__Task goal__.
Change "dropdown" to "drop-down menu" wherever it occurs in the records below, and write out every line again with nothing else altered. Leave the pictures out of your answer.

## START Record excerpts

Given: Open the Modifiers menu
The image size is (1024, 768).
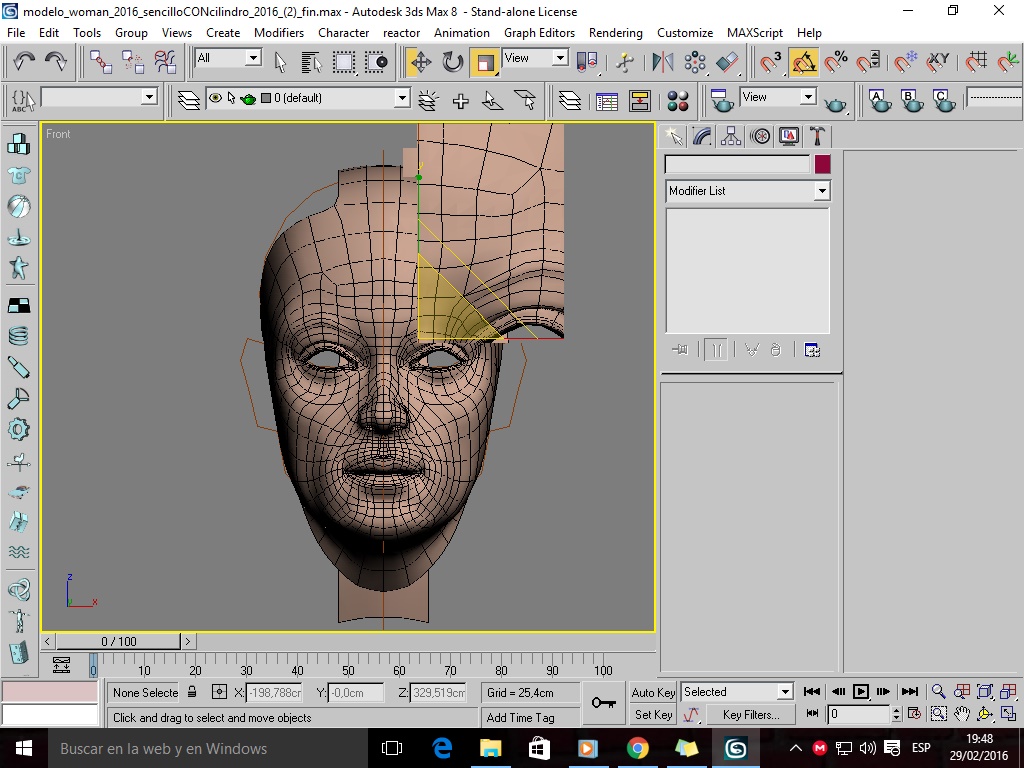Looking at the screenshot, I should pos(279,33).
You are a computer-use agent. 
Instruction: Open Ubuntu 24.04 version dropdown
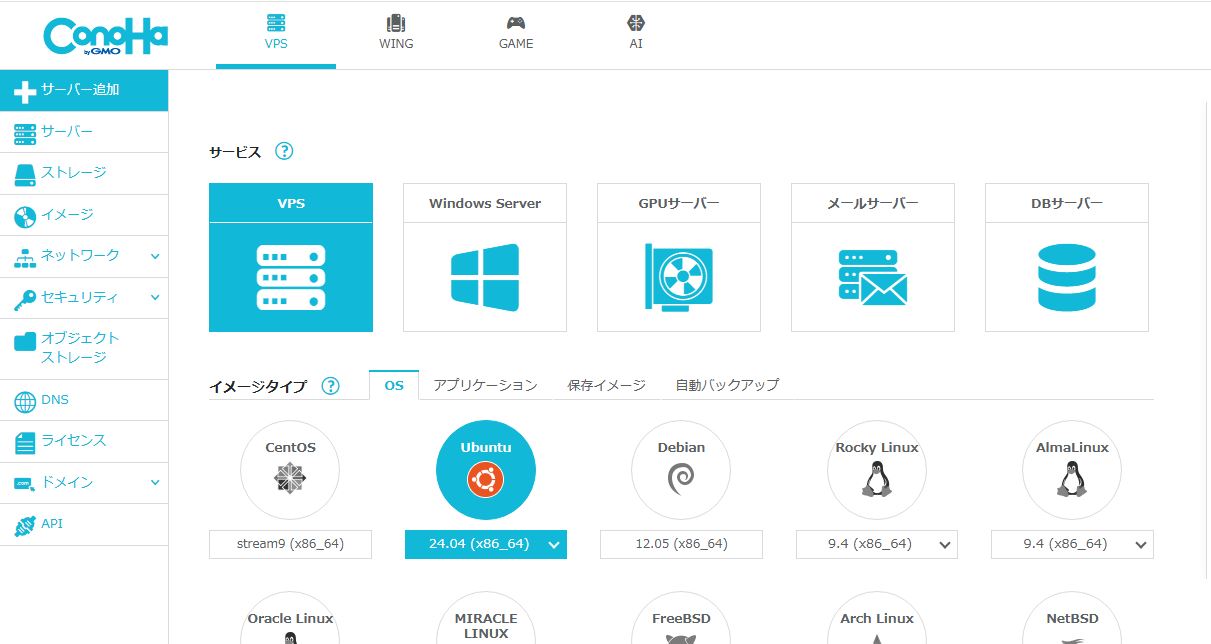486,544
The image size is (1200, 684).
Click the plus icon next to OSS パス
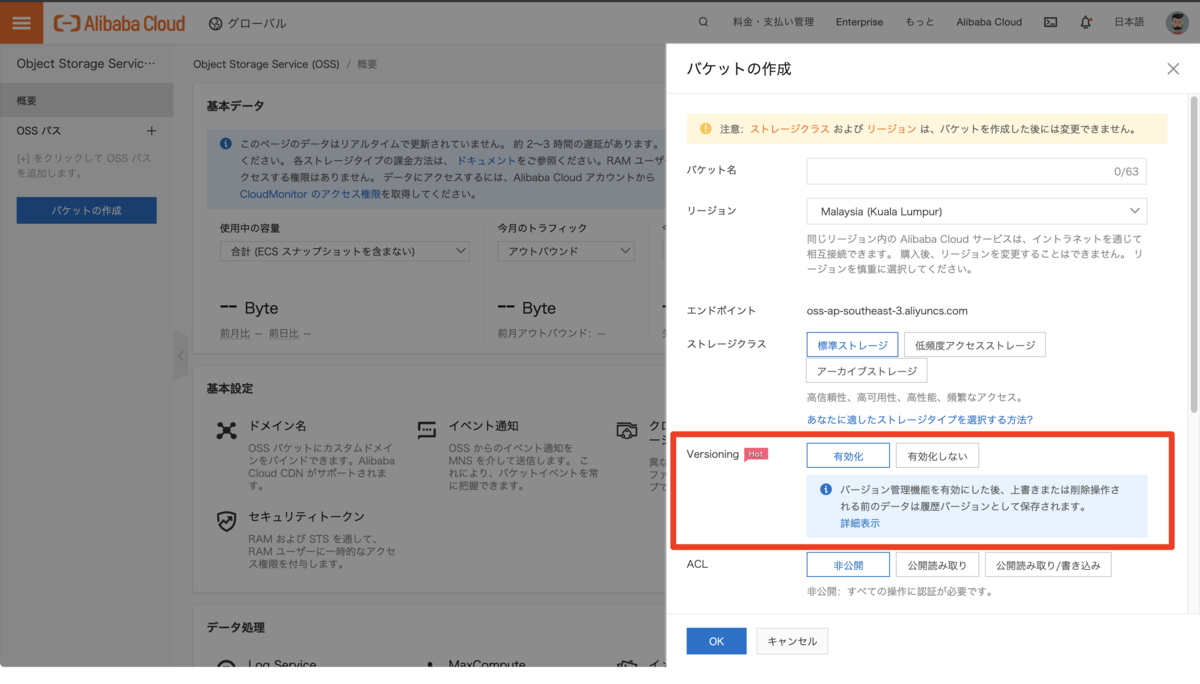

## END Record excerpts

__Output for this exercise__.
Given: Open the Modifiers menu
The image size is (1024, 768).
Looking at the screenshot, I should pos(279,33).
You are a computer-use agent. 
Instruction: Open Ubuntu 24.04 version drop-down menu
486,544
The image size is (1200, 684).
Click the plus icon next to OSS パス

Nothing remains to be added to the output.